Last Call For Papers 

2nd Workshop on 
Incremental classification and clustering, concept drift, novelty detection 
in big/fast data context (IncrLearn) 
Weblink: https://incrlearn.sciencesconf.org/ 

In conjunction with 
21st IEEE International Conference on Data Mining 
(ICDM 2021) 
December 7-11, 2021, Auckland, New Zealand (Virtual) 
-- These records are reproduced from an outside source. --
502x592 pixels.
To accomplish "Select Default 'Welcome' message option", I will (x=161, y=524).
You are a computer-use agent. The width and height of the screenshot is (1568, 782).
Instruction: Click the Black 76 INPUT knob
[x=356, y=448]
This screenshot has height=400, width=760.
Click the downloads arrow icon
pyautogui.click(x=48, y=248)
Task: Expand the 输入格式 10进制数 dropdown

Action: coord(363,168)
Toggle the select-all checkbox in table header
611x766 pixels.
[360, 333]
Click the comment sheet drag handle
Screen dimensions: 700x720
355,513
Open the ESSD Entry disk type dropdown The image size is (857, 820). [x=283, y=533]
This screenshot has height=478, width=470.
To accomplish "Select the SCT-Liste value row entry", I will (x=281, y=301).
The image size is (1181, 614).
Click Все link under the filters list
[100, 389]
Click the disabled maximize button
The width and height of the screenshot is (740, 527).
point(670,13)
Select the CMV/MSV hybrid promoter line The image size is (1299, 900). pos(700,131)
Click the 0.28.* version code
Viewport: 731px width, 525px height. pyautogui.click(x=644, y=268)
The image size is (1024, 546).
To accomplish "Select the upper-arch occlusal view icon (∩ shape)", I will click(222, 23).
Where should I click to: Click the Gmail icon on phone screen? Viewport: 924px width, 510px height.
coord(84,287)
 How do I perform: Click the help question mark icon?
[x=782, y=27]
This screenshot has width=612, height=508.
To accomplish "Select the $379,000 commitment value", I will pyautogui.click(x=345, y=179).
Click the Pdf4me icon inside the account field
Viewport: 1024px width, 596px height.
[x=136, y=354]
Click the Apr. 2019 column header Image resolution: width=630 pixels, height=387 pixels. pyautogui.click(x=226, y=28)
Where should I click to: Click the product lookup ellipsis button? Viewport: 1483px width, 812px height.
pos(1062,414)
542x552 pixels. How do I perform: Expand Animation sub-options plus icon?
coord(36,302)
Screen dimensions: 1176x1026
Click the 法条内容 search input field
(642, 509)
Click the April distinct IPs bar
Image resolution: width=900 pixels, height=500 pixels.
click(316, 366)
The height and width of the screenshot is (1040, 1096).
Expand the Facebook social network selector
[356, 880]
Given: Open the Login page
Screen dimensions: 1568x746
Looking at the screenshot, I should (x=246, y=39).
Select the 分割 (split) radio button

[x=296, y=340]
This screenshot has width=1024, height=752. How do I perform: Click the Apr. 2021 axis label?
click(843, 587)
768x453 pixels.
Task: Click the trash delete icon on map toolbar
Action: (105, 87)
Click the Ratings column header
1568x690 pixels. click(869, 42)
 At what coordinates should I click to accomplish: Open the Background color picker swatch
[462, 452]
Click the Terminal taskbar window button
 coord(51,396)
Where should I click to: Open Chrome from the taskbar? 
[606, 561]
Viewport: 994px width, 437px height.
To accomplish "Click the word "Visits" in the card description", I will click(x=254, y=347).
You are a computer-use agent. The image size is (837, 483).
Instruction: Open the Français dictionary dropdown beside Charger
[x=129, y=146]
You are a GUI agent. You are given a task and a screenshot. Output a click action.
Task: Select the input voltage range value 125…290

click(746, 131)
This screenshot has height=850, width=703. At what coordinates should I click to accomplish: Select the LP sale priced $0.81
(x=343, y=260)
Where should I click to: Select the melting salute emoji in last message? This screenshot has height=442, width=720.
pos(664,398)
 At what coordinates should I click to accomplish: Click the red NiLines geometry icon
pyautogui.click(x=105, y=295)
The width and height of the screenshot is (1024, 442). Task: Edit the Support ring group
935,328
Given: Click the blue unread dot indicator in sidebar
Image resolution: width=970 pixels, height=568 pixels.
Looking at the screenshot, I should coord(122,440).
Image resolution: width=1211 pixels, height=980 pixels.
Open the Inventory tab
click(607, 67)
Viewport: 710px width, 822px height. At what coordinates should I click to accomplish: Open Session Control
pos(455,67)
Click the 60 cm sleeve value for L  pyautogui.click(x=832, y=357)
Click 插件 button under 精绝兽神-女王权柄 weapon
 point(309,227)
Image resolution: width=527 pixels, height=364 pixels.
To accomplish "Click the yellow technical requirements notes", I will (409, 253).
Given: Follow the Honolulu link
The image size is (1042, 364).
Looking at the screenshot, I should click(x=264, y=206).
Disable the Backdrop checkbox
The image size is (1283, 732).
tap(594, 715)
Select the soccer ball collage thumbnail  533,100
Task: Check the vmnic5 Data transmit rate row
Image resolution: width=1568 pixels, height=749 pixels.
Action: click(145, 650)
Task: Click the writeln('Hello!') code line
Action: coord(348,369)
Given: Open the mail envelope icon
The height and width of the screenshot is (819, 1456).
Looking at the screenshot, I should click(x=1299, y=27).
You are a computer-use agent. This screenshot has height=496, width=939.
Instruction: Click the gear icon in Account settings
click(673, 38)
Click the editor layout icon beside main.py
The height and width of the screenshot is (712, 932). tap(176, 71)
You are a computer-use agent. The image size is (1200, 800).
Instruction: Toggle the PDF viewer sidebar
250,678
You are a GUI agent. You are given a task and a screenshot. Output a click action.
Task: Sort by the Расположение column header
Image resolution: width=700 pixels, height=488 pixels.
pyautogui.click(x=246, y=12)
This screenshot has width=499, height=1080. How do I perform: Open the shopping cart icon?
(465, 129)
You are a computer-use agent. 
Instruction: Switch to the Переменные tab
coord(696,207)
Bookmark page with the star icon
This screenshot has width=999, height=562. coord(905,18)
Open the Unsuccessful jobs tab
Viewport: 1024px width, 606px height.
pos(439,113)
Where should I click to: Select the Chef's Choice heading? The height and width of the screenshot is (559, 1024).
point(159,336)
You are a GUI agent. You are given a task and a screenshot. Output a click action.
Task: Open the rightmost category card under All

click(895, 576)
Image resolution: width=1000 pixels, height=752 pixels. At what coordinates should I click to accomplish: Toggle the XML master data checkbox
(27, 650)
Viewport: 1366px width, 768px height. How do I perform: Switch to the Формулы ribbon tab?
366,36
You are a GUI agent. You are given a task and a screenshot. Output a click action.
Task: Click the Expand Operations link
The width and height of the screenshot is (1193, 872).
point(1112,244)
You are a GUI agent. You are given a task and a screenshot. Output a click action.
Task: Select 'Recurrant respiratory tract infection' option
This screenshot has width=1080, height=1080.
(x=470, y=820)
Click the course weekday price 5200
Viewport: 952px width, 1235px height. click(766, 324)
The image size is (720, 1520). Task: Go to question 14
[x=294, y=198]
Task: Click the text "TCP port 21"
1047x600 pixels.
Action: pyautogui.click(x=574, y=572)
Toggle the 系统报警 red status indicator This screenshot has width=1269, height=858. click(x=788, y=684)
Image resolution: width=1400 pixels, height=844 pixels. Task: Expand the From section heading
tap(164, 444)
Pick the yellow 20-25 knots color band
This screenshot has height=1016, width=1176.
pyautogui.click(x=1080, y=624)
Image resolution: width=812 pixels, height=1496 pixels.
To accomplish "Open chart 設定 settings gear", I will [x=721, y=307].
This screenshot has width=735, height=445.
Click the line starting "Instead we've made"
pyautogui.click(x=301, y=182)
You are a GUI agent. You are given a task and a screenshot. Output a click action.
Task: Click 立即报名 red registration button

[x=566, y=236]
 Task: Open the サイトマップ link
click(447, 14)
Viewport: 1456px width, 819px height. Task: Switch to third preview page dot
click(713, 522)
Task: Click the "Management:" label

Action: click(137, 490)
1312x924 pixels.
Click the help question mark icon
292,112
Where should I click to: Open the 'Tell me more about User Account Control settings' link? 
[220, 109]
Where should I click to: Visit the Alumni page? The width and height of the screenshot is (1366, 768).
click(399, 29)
The development of dynamic information analysis methods, like incremental 
classification/clustering, concept drift management and novelty detection 
techniques, is becoming a central concern in a bunch of applications whose main 
goal is to deal with information which is varying over time or with information 
flows that can oversize memory storage or computation capacity. These 
applications relate themselves to very various and highly strategic domains, 
including web mining, social network analysis, adaptive information retrieval, 
anomaly or intrusion detection, process control and management recommender 
systems, technological and scientific survey, and even genomic information 
analysis, in bioinformatics. 
The term “incremental” is often associated to the terms evolutionary, adaptive, 
interactive, on-line, or batch. Most of the learning methods were initially 
defined in a non-incremental way. However, in each of these families, were 
initiated incremental methods making it possible to consider the temporal 
component of a data flow or to achieve learning on huge/fast datasets in a 
tractable way. In a more general way incremental classification/clustering 
algorithms and novelty detection approaches are subjected to the following 
constraints: 
1. Potential changes in the data description space must be considered; 
2. Possibility to be applied without knowing as a preliminary all the data to 
be analyzed; 
3. Taking into account of a new data must be carried out without making 
intensive use of the already considered data; 
4. Result must but available after insertion of all new data. 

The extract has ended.